LA CHAMBRE D'À CÔTÉ
Regarder la mort en face
Ingrid est en train de dédicacer son dernier livre, dans lequel elle aborde sa peur de la mort, quand elle apprend que sa grande amie Martha, qui est correspondante de guerre, est à l’hôpital, atteinte d’un cancer des cervicales. Ingrid lui rend alors visite et Martha en profite alors pour se livre sur son passé et son rapport brisé avec sa fille Michelle. Mais alors que le dernier traitement expérimental qu’elle a accepté de suivre n’a pas fonctionné, Martha demande à Ingrid de l’aider à se suicider en étant celle qui passera ses derniers jours avec elle et qui officiellement découvrira son corps…
Lion d’or du dernier Festival de Venise, le nouveau film de Pedro Almodovar est adapté du roman éponyme de Sigrid Nunez, et constitue un troublant plaidoyer en faveur de l’euthanasie et en tous cas du droit à mourir dignement. Après quelques scènes entre l’hôpital et l’appartement de Martha (malade d’un cancer et ayant épuisé tous les traitements expérimentaux possibles), Almodovar nous plonge dans la maison qu’a louée celle-ci pour un mois, près de Woodstock en pleine forêt, espérant passer quelques moments paisibles avec son amie Ingrid (écrivaine), avant de choisir de s’éteindre. Ingrid sera donc cette personne, un temps perdue de vue, qui logera dans la « chambre d’à côté », guettant chaque matin avec de plus en plus de fébrilité si la chambre de Martha est restée fermée ou non.
Au final c’est ce personnage de témoin, celui qu’interprète avec empathie Julianne Moore, qui sera capable au final de transcender la situation par ses propres mots. Mais c’est l’actrice qu’Almodovar avait déjà employée pour son court métrage "La Voix Humaine", Tilda Swinton, qui donnera tout leur poids aux mots, la structure du récit excluant progressivement des personnages secondaires prenant peu de place (le coach sportif, l’ancien amant, le flic borné…), donnant ainsi à un texte riche toute son ampleur.

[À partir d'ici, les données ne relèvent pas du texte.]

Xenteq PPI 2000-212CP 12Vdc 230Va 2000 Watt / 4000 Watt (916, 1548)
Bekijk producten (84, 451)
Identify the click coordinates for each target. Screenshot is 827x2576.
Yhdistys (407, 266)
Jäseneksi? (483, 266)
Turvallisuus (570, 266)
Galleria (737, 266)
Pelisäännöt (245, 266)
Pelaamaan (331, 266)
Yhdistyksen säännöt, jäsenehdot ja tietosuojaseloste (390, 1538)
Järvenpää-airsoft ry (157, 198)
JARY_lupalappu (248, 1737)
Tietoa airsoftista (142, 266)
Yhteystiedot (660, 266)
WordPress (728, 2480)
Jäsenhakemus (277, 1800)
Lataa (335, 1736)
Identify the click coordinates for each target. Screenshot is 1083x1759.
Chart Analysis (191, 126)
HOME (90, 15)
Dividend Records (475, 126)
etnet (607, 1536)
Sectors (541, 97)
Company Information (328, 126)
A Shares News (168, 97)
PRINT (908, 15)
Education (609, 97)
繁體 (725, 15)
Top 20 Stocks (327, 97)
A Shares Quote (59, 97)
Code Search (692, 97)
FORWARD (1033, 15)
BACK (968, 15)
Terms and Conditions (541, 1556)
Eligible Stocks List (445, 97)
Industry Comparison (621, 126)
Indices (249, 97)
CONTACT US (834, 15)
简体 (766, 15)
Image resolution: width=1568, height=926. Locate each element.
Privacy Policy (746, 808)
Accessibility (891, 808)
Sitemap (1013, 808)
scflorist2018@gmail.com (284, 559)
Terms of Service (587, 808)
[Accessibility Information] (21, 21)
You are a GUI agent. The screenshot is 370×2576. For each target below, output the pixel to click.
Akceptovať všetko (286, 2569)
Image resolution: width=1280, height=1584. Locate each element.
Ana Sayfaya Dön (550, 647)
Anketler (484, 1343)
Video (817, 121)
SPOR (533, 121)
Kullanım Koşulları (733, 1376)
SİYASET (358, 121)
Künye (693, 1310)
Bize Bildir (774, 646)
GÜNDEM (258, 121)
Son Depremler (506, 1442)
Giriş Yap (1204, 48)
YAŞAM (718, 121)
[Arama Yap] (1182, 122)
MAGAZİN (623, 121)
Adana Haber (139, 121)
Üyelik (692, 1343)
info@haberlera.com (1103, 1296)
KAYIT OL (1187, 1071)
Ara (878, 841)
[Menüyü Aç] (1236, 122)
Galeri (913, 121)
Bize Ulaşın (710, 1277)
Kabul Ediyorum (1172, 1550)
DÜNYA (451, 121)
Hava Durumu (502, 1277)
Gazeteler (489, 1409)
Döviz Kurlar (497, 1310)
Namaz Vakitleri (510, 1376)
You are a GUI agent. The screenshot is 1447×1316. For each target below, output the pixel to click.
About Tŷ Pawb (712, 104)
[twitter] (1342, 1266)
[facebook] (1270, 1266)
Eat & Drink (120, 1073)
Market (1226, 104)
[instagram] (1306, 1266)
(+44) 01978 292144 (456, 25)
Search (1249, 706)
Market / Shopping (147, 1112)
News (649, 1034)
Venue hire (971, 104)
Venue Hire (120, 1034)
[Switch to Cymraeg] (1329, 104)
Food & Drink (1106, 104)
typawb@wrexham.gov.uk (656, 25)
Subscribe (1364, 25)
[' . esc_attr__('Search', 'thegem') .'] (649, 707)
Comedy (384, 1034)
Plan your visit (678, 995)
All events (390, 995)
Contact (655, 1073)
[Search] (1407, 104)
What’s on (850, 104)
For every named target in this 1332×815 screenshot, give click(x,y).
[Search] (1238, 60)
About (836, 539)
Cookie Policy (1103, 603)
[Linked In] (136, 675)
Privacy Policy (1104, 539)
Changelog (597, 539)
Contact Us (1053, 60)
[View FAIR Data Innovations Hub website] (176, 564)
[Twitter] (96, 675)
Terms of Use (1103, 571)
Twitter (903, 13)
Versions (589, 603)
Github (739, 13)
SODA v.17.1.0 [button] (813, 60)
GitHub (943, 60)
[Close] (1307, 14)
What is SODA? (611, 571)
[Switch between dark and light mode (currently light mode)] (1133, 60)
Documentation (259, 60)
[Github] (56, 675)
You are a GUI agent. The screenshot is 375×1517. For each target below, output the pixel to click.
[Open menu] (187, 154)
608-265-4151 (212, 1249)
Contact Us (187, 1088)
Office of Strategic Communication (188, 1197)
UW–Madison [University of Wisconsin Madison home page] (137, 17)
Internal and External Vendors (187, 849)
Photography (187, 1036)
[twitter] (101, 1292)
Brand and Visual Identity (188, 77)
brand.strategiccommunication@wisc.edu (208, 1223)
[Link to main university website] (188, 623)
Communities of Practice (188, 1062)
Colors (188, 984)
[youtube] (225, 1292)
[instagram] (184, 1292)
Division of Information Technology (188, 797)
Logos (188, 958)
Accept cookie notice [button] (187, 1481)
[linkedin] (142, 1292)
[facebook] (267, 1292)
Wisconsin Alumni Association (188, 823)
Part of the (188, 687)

Bien entendu la direction artistique est comme toujours parfaite, avec ses mariages et contrastes de couleurs soutenues, offrant aux échanges entre les deux femmes un écrin ouaté, ainsi qu’un décor chaleureux pour s’interroger sur la part de vraie dans ce que perçoit Ingrid, qu’on rappellera être romancière.
Dans ce film particulier, ce sont les interrogations sur la mort et deux approches très divergentes de la fin de vie qui vont se faire face et parvenir à dialoguer peu à peu, au travers de paroles apaisées. Car à l’extérieur de ce lieu, comme le rappeler la fin du métrage, la morale rigide et le poids de la religion se font sentir, comme le rappelle la conclusion. Reste un nouveau grand numéro d’actrice pour Tilda Swinton, qui interprète ici non seulement Martha, dans ses doutes et regrets, mais aussi sa fille Michelle, à la forcément troublante ressemblance. Très cérébral, "La Chambre d’à côté" oscille intelligemment entre le drame et le thriller, limitant quelque peu l’émotion, mais confirmant le caractère intime du choix ici opéré.